[Items from a dataset]

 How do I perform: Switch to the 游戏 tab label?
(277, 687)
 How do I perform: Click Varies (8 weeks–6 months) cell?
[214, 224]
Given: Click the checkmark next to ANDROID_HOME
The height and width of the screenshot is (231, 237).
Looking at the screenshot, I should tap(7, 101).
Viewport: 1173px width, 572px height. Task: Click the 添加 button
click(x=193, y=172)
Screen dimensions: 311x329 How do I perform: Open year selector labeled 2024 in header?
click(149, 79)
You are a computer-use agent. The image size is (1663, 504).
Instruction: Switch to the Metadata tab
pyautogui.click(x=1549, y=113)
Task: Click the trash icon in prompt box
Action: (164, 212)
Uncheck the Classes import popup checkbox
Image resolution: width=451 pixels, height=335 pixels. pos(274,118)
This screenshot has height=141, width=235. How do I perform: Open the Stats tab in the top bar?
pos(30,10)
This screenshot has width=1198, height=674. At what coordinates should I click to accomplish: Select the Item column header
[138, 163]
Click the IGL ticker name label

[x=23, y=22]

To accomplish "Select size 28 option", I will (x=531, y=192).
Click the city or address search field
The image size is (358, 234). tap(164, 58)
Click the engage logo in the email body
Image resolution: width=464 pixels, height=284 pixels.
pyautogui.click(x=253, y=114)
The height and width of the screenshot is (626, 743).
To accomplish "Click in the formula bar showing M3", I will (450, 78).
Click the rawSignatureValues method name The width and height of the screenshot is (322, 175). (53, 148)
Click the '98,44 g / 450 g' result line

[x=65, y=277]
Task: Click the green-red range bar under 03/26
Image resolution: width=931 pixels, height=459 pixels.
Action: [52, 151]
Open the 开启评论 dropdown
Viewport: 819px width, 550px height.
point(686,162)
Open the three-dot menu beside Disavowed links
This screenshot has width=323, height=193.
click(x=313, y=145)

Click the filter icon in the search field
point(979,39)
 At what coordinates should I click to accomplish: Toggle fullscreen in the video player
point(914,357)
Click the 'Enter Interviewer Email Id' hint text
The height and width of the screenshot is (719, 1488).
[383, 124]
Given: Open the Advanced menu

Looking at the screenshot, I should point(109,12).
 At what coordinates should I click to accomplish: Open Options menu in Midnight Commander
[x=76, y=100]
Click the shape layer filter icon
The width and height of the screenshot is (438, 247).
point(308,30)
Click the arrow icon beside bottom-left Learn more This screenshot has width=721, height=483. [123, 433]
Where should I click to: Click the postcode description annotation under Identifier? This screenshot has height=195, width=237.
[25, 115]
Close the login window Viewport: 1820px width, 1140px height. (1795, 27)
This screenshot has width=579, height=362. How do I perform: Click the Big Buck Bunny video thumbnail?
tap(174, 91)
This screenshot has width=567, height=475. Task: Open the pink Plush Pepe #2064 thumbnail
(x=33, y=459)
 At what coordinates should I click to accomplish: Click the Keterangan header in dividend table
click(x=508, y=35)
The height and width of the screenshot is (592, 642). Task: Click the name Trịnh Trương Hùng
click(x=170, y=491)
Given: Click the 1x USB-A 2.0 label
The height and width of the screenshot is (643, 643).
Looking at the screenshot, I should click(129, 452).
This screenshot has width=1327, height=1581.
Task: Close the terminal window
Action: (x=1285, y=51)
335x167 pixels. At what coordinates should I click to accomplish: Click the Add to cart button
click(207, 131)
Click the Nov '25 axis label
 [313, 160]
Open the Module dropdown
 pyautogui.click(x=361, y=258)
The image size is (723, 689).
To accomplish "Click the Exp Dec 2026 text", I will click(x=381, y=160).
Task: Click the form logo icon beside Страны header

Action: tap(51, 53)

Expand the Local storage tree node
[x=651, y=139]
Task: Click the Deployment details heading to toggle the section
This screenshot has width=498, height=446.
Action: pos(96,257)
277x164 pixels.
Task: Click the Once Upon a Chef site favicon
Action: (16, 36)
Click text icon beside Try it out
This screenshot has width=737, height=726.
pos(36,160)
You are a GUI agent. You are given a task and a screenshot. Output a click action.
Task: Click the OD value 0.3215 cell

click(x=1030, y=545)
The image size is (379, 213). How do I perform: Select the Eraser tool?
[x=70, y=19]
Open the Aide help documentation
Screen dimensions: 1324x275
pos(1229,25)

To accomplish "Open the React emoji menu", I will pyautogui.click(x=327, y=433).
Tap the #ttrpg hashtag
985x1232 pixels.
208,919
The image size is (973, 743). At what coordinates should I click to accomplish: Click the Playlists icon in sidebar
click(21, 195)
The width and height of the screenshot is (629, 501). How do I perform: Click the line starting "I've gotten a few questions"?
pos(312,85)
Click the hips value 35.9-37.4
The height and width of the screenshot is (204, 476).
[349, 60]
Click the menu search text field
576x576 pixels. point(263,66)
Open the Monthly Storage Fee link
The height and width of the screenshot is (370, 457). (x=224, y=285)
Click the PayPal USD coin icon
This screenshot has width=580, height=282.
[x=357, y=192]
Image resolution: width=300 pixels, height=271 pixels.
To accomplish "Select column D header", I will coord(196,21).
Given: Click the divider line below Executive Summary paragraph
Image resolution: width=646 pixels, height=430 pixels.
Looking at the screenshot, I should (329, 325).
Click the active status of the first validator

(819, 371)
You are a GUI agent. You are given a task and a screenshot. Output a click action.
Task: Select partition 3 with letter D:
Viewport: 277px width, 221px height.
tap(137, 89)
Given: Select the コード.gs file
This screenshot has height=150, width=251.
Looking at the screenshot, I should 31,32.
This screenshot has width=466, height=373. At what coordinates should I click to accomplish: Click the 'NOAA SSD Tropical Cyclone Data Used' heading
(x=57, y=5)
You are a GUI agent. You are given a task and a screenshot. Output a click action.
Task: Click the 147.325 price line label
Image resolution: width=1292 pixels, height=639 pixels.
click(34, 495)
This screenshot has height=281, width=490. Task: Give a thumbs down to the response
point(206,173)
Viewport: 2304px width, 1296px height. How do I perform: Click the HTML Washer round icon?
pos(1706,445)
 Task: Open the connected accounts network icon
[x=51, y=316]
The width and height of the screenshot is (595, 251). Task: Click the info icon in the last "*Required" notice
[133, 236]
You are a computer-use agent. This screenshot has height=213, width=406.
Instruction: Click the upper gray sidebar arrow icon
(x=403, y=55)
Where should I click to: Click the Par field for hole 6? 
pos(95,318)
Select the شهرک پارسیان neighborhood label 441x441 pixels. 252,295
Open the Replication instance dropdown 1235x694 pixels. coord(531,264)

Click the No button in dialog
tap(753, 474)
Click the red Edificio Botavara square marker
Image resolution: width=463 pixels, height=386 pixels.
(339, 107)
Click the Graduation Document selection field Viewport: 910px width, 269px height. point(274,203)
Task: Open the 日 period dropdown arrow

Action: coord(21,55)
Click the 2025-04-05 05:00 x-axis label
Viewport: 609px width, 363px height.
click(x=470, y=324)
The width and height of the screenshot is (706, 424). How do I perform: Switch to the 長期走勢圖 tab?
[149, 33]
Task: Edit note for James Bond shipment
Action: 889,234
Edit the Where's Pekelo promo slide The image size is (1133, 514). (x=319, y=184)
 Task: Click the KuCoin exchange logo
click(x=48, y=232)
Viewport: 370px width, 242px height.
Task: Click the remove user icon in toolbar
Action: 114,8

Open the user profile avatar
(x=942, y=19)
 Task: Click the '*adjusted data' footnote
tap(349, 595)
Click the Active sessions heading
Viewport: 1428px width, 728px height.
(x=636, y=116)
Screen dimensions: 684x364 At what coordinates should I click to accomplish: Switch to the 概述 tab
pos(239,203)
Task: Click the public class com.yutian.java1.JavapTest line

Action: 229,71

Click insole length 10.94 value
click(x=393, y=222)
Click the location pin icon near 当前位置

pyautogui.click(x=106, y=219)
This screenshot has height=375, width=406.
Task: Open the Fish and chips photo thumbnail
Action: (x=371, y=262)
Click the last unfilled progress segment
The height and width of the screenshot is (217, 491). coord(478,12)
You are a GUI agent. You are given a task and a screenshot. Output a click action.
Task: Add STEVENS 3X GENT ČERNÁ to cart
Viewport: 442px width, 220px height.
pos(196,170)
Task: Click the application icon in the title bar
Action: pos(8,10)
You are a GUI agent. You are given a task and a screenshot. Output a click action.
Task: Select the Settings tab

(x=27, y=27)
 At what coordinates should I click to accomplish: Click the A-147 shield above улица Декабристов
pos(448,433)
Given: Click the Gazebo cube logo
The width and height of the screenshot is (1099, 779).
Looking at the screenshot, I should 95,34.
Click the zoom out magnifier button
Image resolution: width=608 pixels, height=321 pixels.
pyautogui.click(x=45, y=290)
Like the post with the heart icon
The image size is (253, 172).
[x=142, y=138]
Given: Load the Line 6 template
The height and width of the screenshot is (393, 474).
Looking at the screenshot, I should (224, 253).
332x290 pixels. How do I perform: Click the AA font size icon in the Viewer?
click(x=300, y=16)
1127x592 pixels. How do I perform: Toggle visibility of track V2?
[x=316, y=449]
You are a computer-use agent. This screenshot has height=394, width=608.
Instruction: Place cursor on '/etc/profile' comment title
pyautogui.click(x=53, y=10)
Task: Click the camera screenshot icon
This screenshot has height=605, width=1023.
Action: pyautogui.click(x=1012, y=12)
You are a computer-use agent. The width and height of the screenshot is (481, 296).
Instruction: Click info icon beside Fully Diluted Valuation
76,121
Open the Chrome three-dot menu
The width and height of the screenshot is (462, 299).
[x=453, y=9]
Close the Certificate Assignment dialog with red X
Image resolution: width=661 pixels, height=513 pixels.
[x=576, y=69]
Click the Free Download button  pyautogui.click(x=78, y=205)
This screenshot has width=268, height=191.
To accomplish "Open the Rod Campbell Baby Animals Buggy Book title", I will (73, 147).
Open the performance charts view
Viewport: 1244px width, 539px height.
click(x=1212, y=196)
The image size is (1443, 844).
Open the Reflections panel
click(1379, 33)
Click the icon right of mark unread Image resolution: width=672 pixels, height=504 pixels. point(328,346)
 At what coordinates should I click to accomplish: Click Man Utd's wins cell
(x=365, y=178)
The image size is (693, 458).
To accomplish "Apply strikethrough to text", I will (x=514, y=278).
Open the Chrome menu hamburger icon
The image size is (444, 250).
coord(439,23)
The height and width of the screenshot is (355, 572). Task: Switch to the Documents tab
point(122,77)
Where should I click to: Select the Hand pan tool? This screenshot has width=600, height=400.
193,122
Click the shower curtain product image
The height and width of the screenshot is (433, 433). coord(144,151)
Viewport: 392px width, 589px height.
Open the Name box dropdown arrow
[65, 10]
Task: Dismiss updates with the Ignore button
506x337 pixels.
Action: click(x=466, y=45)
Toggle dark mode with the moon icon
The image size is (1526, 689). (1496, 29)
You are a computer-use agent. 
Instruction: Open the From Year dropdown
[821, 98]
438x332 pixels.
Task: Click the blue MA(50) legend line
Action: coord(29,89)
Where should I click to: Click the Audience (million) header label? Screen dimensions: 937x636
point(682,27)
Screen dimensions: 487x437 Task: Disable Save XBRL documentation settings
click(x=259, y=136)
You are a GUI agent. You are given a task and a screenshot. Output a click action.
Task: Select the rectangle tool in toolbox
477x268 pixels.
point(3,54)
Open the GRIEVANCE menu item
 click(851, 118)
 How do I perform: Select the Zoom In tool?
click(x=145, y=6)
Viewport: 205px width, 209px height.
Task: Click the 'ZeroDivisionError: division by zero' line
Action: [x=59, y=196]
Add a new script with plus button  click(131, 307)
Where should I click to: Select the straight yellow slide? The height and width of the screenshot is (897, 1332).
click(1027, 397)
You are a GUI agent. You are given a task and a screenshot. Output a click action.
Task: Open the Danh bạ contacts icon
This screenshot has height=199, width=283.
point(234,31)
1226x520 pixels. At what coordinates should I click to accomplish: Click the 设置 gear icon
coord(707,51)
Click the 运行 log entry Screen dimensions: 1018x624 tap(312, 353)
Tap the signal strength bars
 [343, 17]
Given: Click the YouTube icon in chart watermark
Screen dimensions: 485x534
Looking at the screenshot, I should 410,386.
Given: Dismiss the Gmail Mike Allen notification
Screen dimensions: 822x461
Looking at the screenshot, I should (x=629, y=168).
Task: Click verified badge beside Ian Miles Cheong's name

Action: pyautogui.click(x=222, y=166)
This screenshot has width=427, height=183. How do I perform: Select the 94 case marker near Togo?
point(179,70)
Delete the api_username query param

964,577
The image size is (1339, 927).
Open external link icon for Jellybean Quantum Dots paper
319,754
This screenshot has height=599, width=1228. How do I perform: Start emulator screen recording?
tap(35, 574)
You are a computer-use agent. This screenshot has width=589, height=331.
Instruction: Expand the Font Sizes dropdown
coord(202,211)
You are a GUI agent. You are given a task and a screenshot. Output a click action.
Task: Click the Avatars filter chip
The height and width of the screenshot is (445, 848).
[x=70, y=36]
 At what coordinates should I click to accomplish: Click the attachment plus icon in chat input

WHAT TO DO:
Look through the entries above, find each line containing "Dismiss", and copy it.

TASK OUTPUT:
Task: Dismiss updates with the Ignore button
Given: Dismiss the Gmail Mike Allen notification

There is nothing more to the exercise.